With this report I want to explore the question of who benefits from DTE’s shut-off policy. In approaching this question, one must immediately confront a strange fact. Even though the area it serves has been devastated by the current economic crisis—southeast Michigan is arguably the hardest hit metropolitan area in the US—DTE’s profits have risen substantially.
DTE is a private monopoly. Residents in southeast Michigan have little choice but to pay the rates it demands, if they wish to have electricity, and for much of the region, gas. By the same token, DTE’s customer base is limited to southeast Michigan and its 5.5 million residents.

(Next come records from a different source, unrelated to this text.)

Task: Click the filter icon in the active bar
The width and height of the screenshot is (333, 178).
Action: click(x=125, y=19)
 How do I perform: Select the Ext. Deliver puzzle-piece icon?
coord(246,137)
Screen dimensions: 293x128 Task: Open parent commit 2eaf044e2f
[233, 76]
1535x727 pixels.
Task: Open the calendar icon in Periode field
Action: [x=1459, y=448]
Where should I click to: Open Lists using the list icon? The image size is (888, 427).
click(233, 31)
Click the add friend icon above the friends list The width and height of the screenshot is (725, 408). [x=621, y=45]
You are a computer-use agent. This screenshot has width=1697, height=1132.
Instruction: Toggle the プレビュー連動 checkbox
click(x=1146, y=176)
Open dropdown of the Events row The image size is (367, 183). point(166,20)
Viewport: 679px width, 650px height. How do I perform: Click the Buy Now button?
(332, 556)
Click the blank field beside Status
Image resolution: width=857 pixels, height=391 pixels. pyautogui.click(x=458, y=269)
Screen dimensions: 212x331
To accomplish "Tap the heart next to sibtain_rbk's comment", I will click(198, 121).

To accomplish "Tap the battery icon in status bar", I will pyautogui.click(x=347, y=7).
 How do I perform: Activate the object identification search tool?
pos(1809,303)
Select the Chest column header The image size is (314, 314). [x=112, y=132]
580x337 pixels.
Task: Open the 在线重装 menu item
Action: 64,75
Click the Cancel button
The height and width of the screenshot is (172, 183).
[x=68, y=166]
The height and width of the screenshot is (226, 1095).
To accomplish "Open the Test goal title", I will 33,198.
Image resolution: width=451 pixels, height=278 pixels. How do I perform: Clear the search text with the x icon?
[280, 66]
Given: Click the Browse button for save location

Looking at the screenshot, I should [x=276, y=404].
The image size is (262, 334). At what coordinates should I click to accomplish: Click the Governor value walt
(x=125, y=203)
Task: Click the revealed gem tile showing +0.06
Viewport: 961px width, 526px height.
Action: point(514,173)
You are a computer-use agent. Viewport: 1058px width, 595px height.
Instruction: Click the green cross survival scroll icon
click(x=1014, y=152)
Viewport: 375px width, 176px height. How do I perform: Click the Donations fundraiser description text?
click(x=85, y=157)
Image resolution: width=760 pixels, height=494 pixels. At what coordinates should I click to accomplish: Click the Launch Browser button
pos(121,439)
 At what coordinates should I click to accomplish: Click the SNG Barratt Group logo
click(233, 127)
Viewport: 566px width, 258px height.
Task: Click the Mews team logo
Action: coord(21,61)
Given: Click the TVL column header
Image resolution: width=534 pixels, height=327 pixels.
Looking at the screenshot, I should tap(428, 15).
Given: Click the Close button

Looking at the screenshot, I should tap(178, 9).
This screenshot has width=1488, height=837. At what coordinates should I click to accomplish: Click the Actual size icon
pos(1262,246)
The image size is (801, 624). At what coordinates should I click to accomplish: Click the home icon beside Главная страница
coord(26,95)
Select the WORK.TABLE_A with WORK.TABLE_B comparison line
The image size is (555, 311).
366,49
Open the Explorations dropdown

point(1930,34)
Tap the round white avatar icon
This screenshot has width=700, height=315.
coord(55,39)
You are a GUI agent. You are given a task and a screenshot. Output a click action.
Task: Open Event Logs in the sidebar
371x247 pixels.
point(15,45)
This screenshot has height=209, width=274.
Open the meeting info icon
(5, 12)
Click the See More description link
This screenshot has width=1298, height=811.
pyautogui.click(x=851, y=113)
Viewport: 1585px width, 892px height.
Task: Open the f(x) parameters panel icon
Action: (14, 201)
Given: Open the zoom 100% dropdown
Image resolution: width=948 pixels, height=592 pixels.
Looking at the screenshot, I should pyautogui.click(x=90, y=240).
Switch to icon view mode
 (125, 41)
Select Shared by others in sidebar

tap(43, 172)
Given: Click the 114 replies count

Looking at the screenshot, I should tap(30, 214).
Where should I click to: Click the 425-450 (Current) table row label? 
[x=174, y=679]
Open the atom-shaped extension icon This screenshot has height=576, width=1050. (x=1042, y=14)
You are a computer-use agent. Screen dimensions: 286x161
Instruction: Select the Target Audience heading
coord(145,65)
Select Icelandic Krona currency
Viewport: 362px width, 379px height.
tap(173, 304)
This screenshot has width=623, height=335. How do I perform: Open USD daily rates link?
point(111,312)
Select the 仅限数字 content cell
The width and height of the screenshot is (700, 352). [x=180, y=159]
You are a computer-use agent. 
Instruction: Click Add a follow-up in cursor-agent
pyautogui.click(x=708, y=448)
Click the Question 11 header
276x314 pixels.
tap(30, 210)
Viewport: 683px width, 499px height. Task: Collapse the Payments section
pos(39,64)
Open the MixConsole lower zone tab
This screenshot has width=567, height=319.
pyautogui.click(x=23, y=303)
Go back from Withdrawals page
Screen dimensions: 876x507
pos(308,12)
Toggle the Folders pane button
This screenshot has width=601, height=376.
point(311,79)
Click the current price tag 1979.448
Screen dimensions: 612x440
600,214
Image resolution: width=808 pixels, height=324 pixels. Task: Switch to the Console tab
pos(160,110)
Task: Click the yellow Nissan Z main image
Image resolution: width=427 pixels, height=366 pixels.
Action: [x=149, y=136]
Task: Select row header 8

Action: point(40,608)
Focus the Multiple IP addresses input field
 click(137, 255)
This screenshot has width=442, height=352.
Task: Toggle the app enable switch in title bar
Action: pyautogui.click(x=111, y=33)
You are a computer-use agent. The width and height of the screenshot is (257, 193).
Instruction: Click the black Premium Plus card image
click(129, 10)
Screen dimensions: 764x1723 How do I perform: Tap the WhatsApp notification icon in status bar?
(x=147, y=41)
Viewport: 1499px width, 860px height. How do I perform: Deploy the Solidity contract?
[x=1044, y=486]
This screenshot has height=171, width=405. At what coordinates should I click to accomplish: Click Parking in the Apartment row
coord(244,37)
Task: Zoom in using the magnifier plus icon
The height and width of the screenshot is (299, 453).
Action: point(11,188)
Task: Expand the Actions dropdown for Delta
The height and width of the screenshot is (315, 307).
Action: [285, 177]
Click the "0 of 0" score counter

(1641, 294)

With 20 to 25 percent real unemployment in the region, 50 percent real unemployment in Detroit, and a massive scaling back of industrial production owing to the collapse of the auto industry, it would stand to reason that this would impact DTE’s operations.
And indeed, DTE has disconnected utilities to nearly 400,000 households over the past two years. It cut services to 221,000 homes in 2009, a 50 percent increase over 2008, when 142,000 homes were cut off. Numbers for 2010 are not yet available, but by all indications the growth in shutoffs has continued. This is part of a larger national trend. About 4.3 million households had utilities shut off in 2009, up by 200,000 from the previous year.
Taking the average US household size of 2.6, this would mean that at least 575,000 people in southeast Michigan had utilities cut in 2009. This would be over 10 percent of the regional population and it does not count cutoffs carried out by other utilities.
Yet in spite of the rapid erosion of its customer base—both factories and households—DTE has weathered the storm with strong profits. In a recent earnings statement, DTE boasted of 14 percent growth in year-over-year profit and $532 million in total earnings. DTE’s subsidiary for Detroit, Detroit Edison Company, had revenue of $1.53 billion, up from $1.35 billion in 2008. On March 11 its shares were declared to be “high yield and high momentum” by the business journal Seeking Alpha.
“We exited the year with a strong balance sheet in place, actually stronger than we entered,” DTE president Gerard Anderson said of 2009, a year of job losses, wage cuts, and general devastation for DTE’s customers.